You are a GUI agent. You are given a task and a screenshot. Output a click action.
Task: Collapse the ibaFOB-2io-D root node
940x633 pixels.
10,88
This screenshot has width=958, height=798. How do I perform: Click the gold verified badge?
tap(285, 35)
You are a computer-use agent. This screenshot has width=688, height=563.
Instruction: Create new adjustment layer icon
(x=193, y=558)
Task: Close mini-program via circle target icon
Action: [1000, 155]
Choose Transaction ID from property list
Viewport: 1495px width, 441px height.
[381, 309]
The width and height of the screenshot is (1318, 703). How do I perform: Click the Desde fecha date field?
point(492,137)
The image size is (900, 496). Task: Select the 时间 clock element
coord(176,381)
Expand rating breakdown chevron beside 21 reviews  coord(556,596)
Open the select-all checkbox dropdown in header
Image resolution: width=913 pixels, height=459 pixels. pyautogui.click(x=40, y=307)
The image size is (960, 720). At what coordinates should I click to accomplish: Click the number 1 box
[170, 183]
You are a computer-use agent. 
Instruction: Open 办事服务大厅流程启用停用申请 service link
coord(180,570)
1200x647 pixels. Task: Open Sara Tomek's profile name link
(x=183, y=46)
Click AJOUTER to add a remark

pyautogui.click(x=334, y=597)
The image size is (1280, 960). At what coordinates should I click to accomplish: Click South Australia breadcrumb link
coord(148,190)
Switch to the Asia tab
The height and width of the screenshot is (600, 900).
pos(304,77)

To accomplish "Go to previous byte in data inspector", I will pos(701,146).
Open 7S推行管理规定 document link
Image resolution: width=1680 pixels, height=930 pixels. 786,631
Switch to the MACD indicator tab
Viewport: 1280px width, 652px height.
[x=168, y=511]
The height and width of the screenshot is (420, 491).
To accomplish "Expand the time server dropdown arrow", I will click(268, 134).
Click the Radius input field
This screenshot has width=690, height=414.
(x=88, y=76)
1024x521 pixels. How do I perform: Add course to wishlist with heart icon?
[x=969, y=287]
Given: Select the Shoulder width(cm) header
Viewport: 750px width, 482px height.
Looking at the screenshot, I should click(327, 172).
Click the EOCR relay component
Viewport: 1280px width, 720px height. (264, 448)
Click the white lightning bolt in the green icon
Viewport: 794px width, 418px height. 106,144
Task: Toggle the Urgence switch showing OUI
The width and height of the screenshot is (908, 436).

> _EXERCISE DESCRIPTION_:
Every entry needs to be copied again, word for word.

> _SOLVED PROBLEM_:
You are a GUI agent. You are given a task and a screenshot. Output a click action.
Task: Collapse the ibaFOB-2io-D root node
940x633 pixels.
10,88
This screenshot has width=958, height=798. How do I perform: Click the gold verified badge?
tap(285, 35)
You are a computer-use agent. This screenshot has width=688, height=563.
Instruction: Create new adjustment layer icon
(x=193, y=558)
Task: Close mini-program via circle target icon
Action: [1000, 155]
Choose Transaction ID from property list
Viewport: 1495px width, 441px height.
[381, 309]
The width and height of the screenshot is (1318, 703). How do I perform: Click the Desde fecha date field?
point(492,137)
The image size is (900, 496). Task: Select the 时间 clock element
coord(176,381)
Expand rating breakdown chevron beside 21 reviews  coord(556,596)
Open the select-all checkbox dropdown in header
Image resolution: width=913 pixels, height=459 pixels. pyautogui.click(x=40, y=307)
The image size is (960, 720). At what coordinates should I click to accomplish: Click the number 1 box
[170, 183]
You are a computer-use agent. 
Instruction: Open 办事服务大厅流程启用停用申请 service link
coord(180,570)
1200x647 pixels. Task: Open Sara Tomek's profile name link
(x=183, y=46)
Click AJOUTER to add a remark

pyautogui.click(x=334, y=597)
The image size is (1280, 960). At what coordinates should I click to accomplish: Click South Australia breadcrumb link
coord(148,190)
Switch to the Asia tab
The height and width of the screenshot is (600, 900).
pos(304,77)

To accomplish "Go to previous byte in data inspector", I will pos(701,146).
Open 7S推行管理规定 document link
Image resolution: width=1680 pixels, height=930 pixels. 786,631
Switch to the MACD indicator tab
Viewport: 1280px width, 652px height.
[x=168, y=511]
The height and width of the screenshot is (420, 491).
To accomplish "Expand the time server dropdown arrow", I will click(268, 134).
Click the Radius input field
This screenshot has width=690, height=414.
(x=88, y=76)
1024x521 pixels. How do I perform: Add course to wishlist with heart icon?
[x=969, y=287]
Given: Select the Shoulder width(cm) header
Viewport: 750px width, 482px height.
Looking at the screenshot, I should click(327, 172).
Click the EOCR relay component
Viewport: 1280px width, 720px height. (264, 448)
Click the white lightning bolt in the green icon
Viewport: 794px width, 418px height. 106,144
Task: Toggle the Urgence switch showing OUI
The width and height of the screenshot is (908, 436).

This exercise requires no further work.